• _Directions for this task_: Reproduce each of the following entries verbatim, line for line, without altering anything.

• _Exercise data_:

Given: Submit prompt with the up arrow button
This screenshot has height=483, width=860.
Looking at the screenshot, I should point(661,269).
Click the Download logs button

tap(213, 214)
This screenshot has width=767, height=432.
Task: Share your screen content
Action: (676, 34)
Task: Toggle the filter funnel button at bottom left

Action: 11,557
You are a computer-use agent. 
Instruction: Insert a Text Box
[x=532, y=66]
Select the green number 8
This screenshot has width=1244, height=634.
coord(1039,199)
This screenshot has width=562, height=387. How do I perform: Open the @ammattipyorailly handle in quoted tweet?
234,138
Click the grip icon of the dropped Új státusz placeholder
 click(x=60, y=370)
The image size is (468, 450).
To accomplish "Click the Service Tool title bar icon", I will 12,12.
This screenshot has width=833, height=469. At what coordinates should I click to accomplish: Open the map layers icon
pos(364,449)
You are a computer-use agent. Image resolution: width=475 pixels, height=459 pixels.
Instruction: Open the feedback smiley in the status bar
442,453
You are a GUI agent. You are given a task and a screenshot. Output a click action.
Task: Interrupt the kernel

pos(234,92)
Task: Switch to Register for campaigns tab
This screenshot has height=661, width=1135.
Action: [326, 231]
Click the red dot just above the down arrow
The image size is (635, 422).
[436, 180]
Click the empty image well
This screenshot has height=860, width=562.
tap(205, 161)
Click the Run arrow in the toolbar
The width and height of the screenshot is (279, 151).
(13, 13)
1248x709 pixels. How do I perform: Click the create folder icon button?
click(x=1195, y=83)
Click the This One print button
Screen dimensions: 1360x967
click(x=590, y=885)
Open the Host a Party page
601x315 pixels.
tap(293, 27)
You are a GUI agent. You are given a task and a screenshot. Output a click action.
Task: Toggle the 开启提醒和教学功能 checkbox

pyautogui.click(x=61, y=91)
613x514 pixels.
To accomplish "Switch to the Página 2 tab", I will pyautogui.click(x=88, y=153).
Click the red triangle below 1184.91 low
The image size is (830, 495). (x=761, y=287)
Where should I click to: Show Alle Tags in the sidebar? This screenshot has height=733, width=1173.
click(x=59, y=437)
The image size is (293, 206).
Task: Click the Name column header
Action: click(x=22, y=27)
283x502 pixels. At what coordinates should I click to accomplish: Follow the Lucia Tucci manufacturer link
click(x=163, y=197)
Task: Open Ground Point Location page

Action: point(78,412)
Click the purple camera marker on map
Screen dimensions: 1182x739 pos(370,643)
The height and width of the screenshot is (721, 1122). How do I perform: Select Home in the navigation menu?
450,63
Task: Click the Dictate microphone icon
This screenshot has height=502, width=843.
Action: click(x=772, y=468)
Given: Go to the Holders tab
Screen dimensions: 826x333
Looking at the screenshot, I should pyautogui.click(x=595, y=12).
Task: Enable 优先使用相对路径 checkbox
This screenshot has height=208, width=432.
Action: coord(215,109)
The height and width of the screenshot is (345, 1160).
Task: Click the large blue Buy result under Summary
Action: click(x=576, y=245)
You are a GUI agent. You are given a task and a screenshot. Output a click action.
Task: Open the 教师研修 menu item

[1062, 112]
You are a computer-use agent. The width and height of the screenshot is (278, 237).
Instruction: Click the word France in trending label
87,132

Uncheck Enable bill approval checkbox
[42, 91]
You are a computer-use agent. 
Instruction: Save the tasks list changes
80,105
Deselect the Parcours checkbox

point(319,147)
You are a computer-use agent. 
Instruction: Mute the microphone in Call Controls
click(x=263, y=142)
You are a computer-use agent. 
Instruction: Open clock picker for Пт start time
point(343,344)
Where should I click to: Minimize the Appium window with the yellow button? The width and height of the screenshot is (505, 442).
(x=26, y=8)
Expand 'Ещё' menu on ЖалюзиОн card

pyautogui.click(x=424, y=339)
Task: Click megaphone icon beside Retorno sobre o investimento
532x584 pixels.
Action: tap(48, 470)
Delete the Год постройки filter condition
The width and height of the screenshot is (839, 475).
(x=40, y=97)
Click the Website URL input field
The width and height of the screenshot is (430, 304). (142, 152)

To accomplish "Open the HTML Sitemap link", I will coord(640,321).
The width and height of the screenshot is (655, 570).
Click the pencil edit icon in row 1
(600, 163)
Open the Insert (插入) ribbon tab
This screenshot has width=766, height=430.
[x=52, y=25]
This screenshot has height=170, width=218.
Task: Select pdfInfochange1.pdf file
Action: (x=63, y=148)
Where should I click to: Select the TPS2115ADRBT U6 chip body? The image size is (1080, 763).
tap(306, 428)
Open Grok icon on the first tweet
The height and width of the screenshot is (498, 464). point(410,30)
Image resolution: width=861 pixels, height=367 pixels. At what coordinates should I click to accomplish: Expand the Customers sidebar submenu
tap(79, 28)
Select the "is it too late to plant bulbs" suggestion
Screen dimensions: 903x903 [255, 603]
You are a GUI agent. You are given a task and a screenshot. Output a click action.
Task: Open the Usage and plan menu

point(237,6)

• _Correct output_:
Given: Submit prompt with the up arrow button
This screenshot has height=483, width=860.
Looking at the screenshot, I should point(661,269).
Click the Download logs button

tap(213, 214)
This screenshot has width=767, height=432.
Task: Share your screen content
Action: (676, 34)
Task: Toggle the filter funnel button at bottom left

Action: 11,557
You are a computer-use agent. 
Instruction: Insert a Text Box
[x=532, y=66]
Select the green number 8
This screenshot has width=1244, height=634.
coord(1039,199)
This screenshot has width=562, height=387. How do I perform: Open the @ammattipyorailly handle in quoted tweet?
234,138
Click the grip icon of the dropped Új státusz placeholder
 click(x=60, y=370)
The image size is (468, 450).
To accomplish "Click the Service Tool title bar icon", I will 12,12.
This screenshot has width=833, height=469. At what coordinates should I click to accomplish: Open the map layers icon
pos(364,449)
You are a computer-use agent. Image resolution: width=475 pixels, height=459 pixels.
Instruction: Open the feedback smiley in the status bar
442,453
You are a GUI agent. You are given a task and a screenshot. Output a click action.
Task: Interrupt the kernel

pos(234,92)
Task: Switch to Register for campaigns tab
This screenshot has height=661, width=1135.
Action: [326, 231]
Click the red dot just above the down arrow
The image size is (635, 422).
[436, 180]
Click the empty image well
This screenshot has height=860, width=562.
tap(205, 161)
Click the Run arrow in the toolbar
The width and height of the screenshot is (279, 151).
(13, 13)
1248x709 pixels. How do I perform: Click the create folder icon button?
click(x=1195, y=83)
Click the This One print button
Screen dimensions: 1360x967
click(x=590, y=885)
Open the Host a Party page
601x315 pixels.
tap(293, 27)
You are a GUI agent. You are given a task and a screenshot. Output a click action.
Task: Toggle the 开启提醒和教学功能 checkbox

pyautogui.click(x=61, y=91)
613x514 pixels.
To accomplish "Switch to the Página 2 tab", I will pyautogui.click(x=88, y=153).
Click the red triangle below 1184.91 low
The image size is (830, 495). (x=761, y=287)
Where should I click to: Show Alle Tags in the sidebar? This screenshot has height=733, width=1173.
click(x=59, y=437)
The image size is (293, 206).
Task: Click the Name column header
Action: click(x=22, y=27)
283x502 pixels. At what coordinates should I click to accomplish: Follow the Lucia Tucci manufacturer link
click(x=163, y=197)
Task: Open Ground Point Location page

Action: point(78,412)
Click the purple camera marker on map
Screen dimensions: 1182x739 pos(370,643)
The height and width of the screenshot is (721, 1122). How do I perform: Select Home in the navigation menu?
450,63
Task: Click the Dictate microphone icon
This screenshot has height=502, width=843.
Action: click(x=772, y=468)
Given: Go to the Holders tab
Screen dimensions: 826x333
Looking at the screenshot, I should pyautogui.click(x=595, y=12).
Task: Enable 优先使用相对路径 checkbox
This screenshot has height=208, width=432.
Action: coord(215,109)
The height and width of the screenshot is (345, 1160).
Task: Click the large blue Buy result under Summary
Action: click(x=576, y=245)
You are a GUI agent. You are given a task and a screenshot. Output a click action.
Task: Open the 教师研修 menu item

[1062, 112]
You are a computer-use agent. The width and height of the screenshot is (278, 237).
Instruction: Click the word France in trending label
87,132

Uncheck Enable bill approval checkbox
[42, 91]
You are a computer-use agent. 
Instruction: Save the tasks list changes
80,105
Deselect the Parcours checkbox

point(319,147)
You are a computer-use agent. 
Instruction: Mute the microphone in Call Controls
click(x=263, y=142)
You are a computer-use agent. 
Instruction: Open clock picker for Пт start time
point(343,344)
Where should I click to: Minimize the Appium window with the yellow button? The width and height of the screenshot is (505, 442).
(x=26, y=8)
Expand 'Ещё' menu on ЖалюзиОн card

pyautogui.click(x=424, y=339)
Task: Click megaphone icon beside Retorno sobre o investimento
532x584 pixels.
Action: tap(48, 470)
Delete the Год постройки filter condition
The width and height of the screenshot is (839, 475).
(x=40, y=97)
Click the Website URL input field
The width and height of the screenshot is (430, 304). (142, 152)

To accomplish "Open the HTML Sitemap link", I will coord(640,321).
The width and height of the screenshot is (655, 570).
Click the pencil edit icon in row 1
(600, 163)
Open the Insert (插入) ribbon tab
This screenshot has width=766, height=430.
[x=52, y=25]
This screenshot has height=170, width=218.
Task: Select pdfInfochange1.pdf file
Action: (x=63, y=148)
Where should I click to: Select the TPS2115ADRBT U6 chip body? The image size is (1080, 763).
tap(306, 428)
Open Grok icon on the first tweet
The height and width of the screenshot is (498, 464). point(410,30)
Image resolution: width=861 pixels, height=367 pixels. At what coordinates should I click to accomplish: Expand the Customers sidebar submenu
tap(79, 28)
Select the "is it too late to plant bulbs" suggestion
Screen dimensions: 903x903 [255, 603]
You are a GUI agent. You are given a task and a screenshot. Output a click action.
Task: Open the Usage and plan menu

point(237,6)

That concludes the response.